EXTRAIT À LIRE:
Que répondez-vous à celles et ceux qui, comme Élisabeth Badinter, font valoir que « dans la religion musulmane, le voile doit être porté parce que les cheveux, voire même le visage de la femme peuvent tenter l’homme et inciter au péché » et que si « nombre de femmes portent le voile par conviction, mode ou convention », néanmoins « certaines le portent également parce qu’elles y sont obligées et que, si elles ne se soumettent pas, (elles) sont traitées de mauvaises musulmanes ou de filles dévoyées » [4] ? ou à celles qui comme Cynthia Fleury, arguent que dans les 3 religions monothéistes, « le voile raconte une histoire de différenciation inégalitaire entre l’homme et la femme. Point barre (sic) » ?

C.D. Je ne puis que redire ce que j’ai dit déjà à ce sujet, par exemple dans « La fabrication de l’ ’Autre’ par le pouvoir » [5] : tous les vêtements sont signifiants, tous les vêtements sont des signes, tous les vêtements sont genrés. Ils expriment les rapports sociaux de sexe, la hiérarchie entre les hommes et les femmes, et ils y participent. Les vêtements dits « féminins », les vêtements ajustés qui entravent les mouvements, les talons hauts, qui ralentissent la marche, tout comme le voile intégral (niqab), qui limite aussi la mobilité et le confort, donnent à vivre et à voir que pour convenir aux hommes, il faut que les femmes contraignent “volontairement” leur corps, qu’elles se privent de la possibilité de courir, qu’elles autolimitent leur liberté de mouvement. L’attribution aux femmes de vêtements dans lesquels elles ne sont pas à leur aise résulte de leur infériorité statutaire, et en même temps qu’elle la signifie, elle y concourt [6]. Mais en France c’est seulement le voile intégral que l’on veut remiser au placard. Même s’il est vrai qu’il relève d’une exigence de pudeur ne s’adressant qu’aux femmes, comment se fait-il qu’il soit constitué en signe par excellence de leur soumission à la domination patriarcale ?

DONNÉES ENREGISTRÉES:
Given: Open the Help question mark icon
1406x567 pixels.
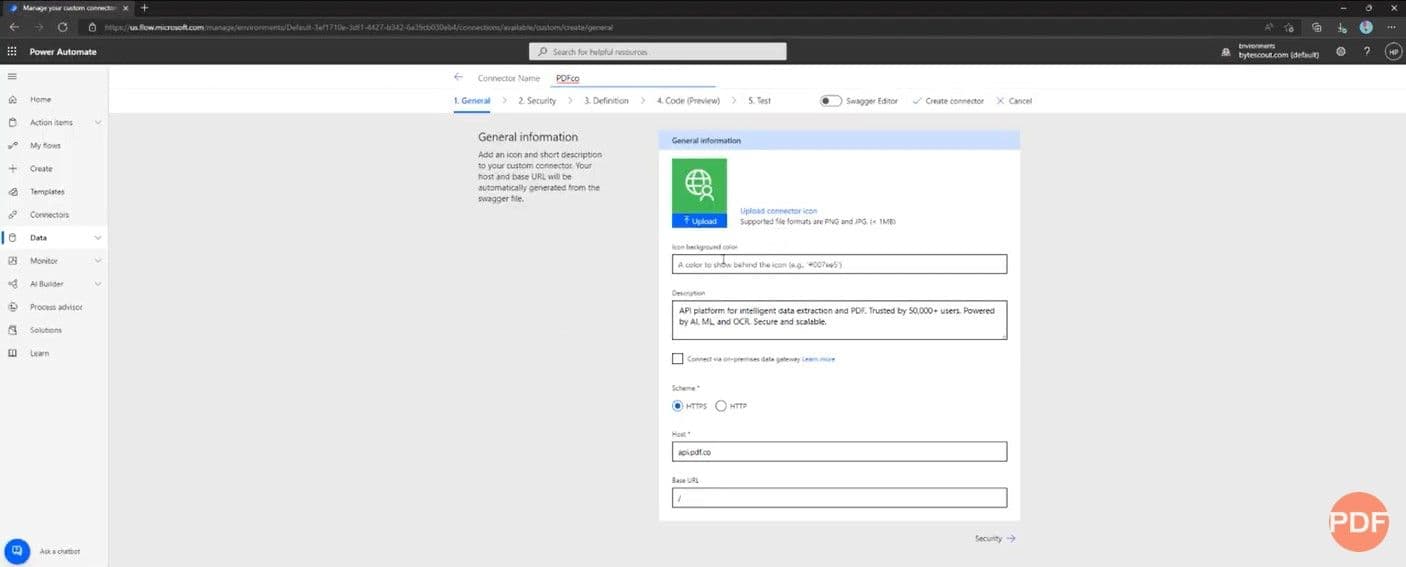Looking at the screenshot, I should (1367, 51).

CONSIGNE: Dans l'extrait sur le voile, quel effet la réponse de C.D. attribue-t-elle aux talons hauts ?

CORRIGÉ: Les talons hauts ralentissent la marche.